Blackhole for Bad Bots

Description

Add your own virtual black hole trap for bad bots.

Bye bye bad bots..

Bad bots are the worst. They do all sorts of nasty stuff and waste server resources. The Blackhole plugin helps to stop bad bots and save precious resources for legit visitors.

How does it work?

First the plugin adds a hidden trigger link to the footer of your pages. You then add a line to your robots.txt file that forbids all bots from following the hidden link. Bots that then ignore or disobey your robots rules will crawl the link and fall into the trap. Once trapped, bad bots are denied further access to your WordPress site.

I call it the «one-strike» rule: bots have one chance to obey your site’s robots.txt rule. Failure to comply results in immediate banishment. The best part is that the Blackhole only affects bad bots: human users never see the hidden link, and good bots obey the robots rules in the first place. Win-win! 🙂

Using a caching plugin? Check out the Installation notes for important info.

Features

  • Easy to set up
  • Squeaky clean code
  • Focused and modular
  • Lightweight, fast and flexible
  • Built with the WordPress API
  • Works with other security plugins
  • Easy to reset the list of bad bots
  • Easy to delete any bot from the list
  • Regularly updated and «future proof»
  • Blackhole link includes «nofollow» attribute
  • Plugin options configurable via settings screen
  • Works silently behind the scenes to protect your site
  • Whitelists all major search engines to never block
  • Focused on flexibility, performance, and security
  • Email alerts with WHOIS lookup for blocked bots
  • Complete inline documentation via the Help tab
  • Provides setting to whitelist any IP addresses
  • Customize the message displayed to bad bots 😉
  • One-click restore the plugin default options
  • Does NOT use or require any .htaccess rules

Blackhole for Bad Bots protects your site against bad bots, spammers, scrapers, scanners, and other automated threats.

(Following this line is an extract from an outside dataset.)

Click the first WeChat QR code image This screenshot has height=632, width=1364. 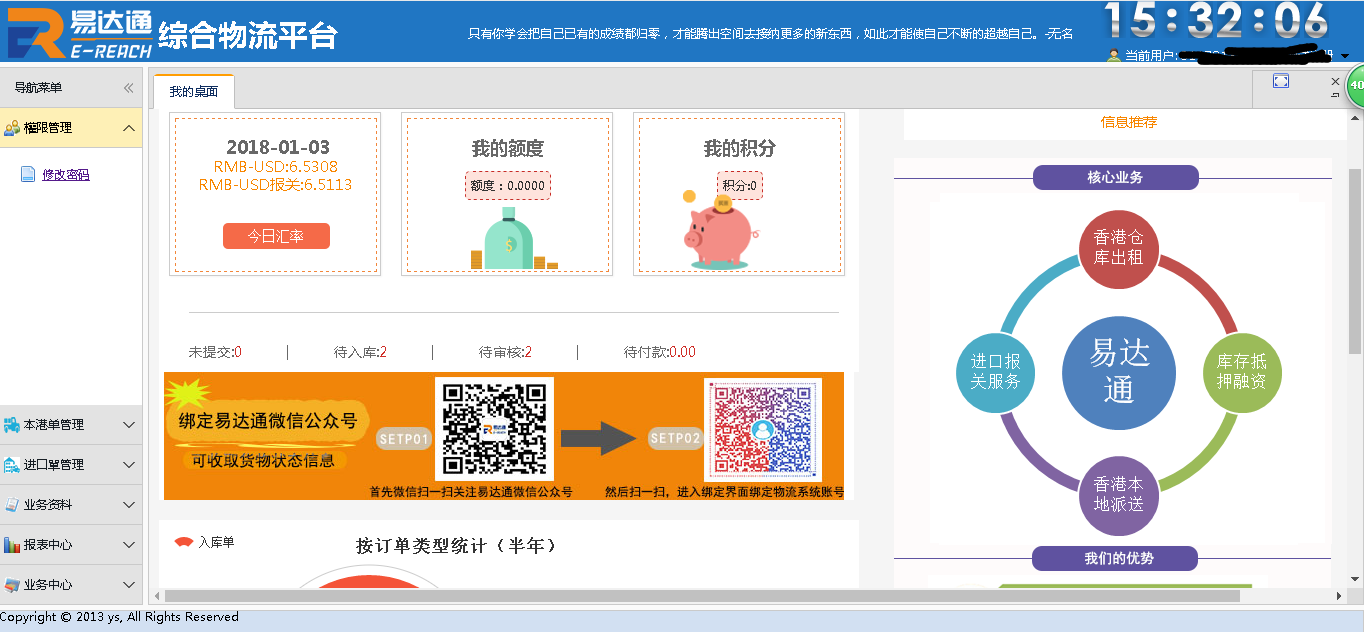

Not using WordPress? Check out the standalone PHP version of Blackhole!

Check out Blackhole Pro and level up with advanced features!

Whitelist

By default, this plugin does NOT block any of the major search engines (user agents):

  • AOL.com
  • Baidu
  • Bingbot/MSN
  • DuckDuckGo
  • Googlebot
  • Teoma
  • Yahoo!
  • Yandex

These search engines (and all of their myriad variations) are whitelisted via user agent. So are a bunch of other «useful» bots. They always are allowed full access to your site, even if they disobey your robots.txt rules. This list can be customized in the plugin settings. For a complete list of whitelisted bots, visit the Help tab in the plugin settings (under «Whitelist Settings»).

Privacy

User Data: This plugin automatically blocks bad bots. When bad bots fall into the trap, their IP address, user agent, and other request data are stored in the WP database. No other user data is collected by this plugin. At any time, the administrator may delete all saved data via the plugin settings.

Services: This plugin does not connect to any third-party locations or services.

Cookies: This plugin does not set any cookies.

Credit: Header Image Courtesy NASA/JPL-Caltech.

Blackhole for Bad Bots is developed and maintained by Jeff Starr, 15-year WordPress developer and book author.

Support development

I develop and maintain this free plugin with love for the WordPress community. To show support, you can make a donation or purchase one of my books:

And/or purchase one of my premium WordPress plugins:

Links, tweets and likes also appreciated. Thank you! 🙂

Screenshots

  • Blackhole Settings Screen (showing default options)
  • Blackhole Bad Bots Screen (showing some example bots)

Installation

Installing Blackhole for Bad Bots

  1. Upload the Blackhole plugin to your blog and activate
  2. Visit the Blackhole Settings and copy the Robots Rules
  3. Add the Robots Rules to your site’s robots.txt file (see note)*
  4. Configure the Blackhole Settings as desired and done

Note: For the robots.txt rules, there are two scenarios:

  1. Your site has a physical robots.txt file that you can see on the server. In this case, you need to add the required rules manually.
  2. OR, your site is using the dynamic/virtual WP-generated robots.txt file, and there is no physical robots.txt file on your server. In this case, the plugin adds the required rules automatically. You do not need to add anything manually.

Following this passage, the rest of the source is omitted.